### Extracted entries ###

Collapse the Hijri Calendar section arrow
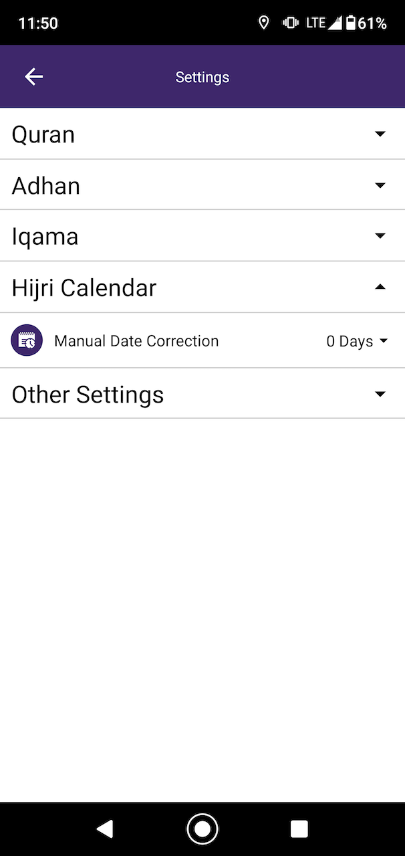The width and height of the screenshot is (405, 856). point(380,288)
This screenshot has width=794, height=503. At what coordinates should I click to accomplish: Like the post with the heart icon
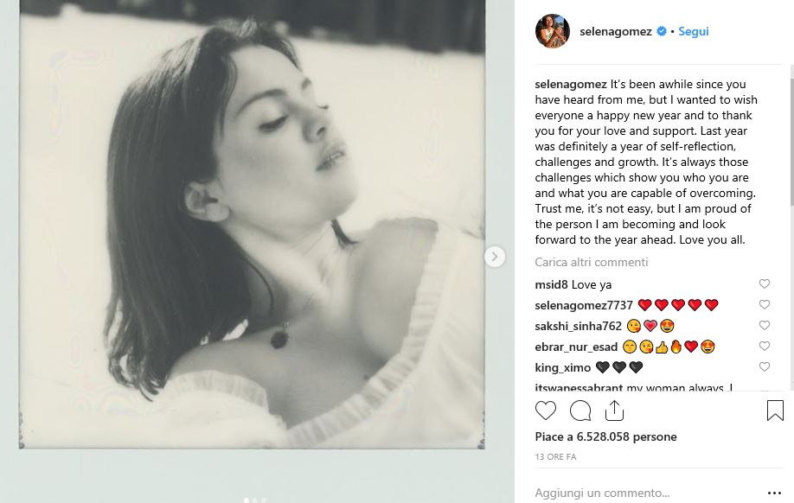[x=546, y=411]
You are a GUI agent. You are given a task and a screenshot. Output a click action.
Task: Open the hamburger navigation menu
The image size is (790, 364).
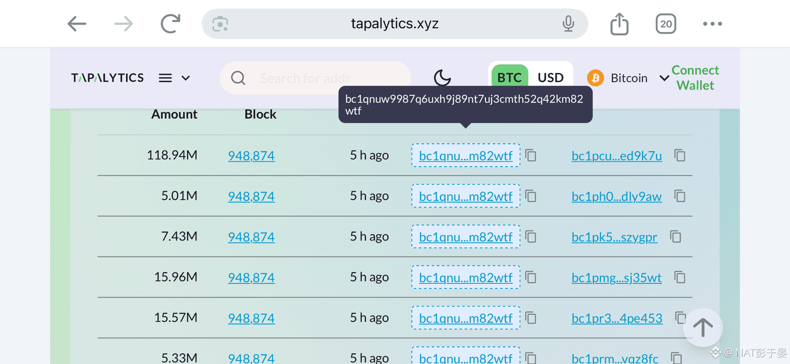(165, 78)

###
### Extracted entries ###

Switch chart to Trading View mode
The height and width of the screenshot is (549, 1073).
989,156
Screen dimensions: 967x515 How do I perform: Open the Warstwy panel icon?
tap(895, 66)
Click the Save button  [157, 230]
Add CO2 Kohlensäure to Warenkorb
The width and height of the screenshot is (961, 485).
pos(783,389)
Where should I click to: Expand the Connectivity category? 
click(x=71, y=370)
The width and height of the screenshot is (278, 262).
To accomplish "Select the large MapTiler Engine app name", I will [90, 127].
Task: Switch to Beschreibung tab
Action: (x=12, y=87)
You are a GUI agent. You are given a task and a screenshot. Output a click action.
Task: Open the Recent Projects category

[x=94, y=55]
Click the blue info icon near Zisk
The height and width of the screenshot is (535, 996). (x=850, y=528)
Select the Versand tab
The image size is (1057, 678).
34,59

###

Copy only what lies between the line with "Collapse the Hijri Calendar section arrow" and the line with "Task: Open the hamburger navigation menu", those two lines included, exactly as given above; pictures stay out.

Collapse the Hijri Calendar section arrow
The width and height of the screenshot is (405, 856). point(380,288)
This screenshot has width=794, height=503. At what coordinates should I click to accomplish: Like the post with the heart icon
[x=546, y=411]
You are a GUI agent. You are given a task and a screenshot. Output a click action.
Task: Open the hamburger navigation menu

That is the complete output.